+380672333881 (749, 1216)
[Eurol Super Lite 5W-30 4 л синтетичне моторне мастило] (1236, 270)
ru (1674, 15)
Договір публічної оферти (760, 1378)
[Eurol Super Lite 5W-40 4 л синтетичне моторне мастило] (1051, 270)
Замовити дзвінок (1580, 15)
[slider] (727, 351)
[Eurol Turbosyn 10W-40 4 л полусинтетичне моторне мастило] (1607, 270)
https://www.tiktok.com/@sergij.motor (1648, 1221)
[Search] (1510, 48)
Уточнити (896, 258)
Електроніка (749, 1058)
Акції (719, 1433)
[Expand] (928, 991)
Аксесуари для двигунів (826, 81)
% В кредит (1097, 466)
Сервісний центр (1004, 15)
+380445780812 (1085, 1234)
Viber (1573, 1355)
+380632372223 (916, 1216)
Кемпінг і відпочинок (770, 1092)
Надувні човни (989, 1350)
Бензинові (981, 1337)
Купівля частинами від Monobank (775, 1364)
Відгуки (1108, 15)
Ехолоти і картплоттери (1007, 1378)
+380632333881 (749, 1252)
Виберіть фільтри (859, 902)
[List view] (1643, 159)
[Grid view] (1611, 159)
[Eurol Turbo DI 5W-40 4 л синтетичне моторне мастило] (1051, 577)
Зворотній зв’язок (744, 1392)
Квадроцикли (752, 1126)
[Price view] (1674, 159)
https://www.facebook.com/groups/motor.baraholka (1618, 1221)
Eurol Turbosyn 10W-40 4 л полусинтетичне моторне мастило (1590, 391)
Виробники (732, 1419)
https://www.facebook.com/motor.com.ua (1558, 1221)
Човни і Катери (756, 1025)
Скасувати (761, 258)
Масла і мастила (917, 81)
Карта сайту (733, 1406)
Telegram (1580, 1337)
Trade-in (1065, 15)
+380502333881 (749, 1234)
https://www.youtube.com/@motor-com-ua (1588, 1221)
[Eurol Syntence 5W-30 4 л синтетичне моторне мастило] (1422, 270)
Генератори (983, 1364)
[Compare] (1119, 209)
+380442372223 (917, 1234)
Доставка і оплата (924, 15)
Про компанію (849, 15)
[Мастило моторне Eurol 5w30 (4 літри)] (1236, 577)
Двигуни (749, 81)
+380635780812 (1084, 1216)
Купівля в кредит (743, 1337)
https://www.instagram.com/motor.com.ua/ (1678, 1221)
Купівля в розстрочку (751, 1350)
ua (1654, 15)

- _What you will do_
If a line in the material above contains "motor", show that line.

- _Answer space_
https://www.tiktok.com/@sergij.motor (1648, 1221)
https://www.facebook.com/groups/motor.baraholka (1618, 1221)
https://www.facebook.com/motor.com.ua (1558, 1221)
https://www.youtube.com/@motor-com-ua (1588, 1221)
https://www.instagram.com/motor.com.ua/ (1678, 1221)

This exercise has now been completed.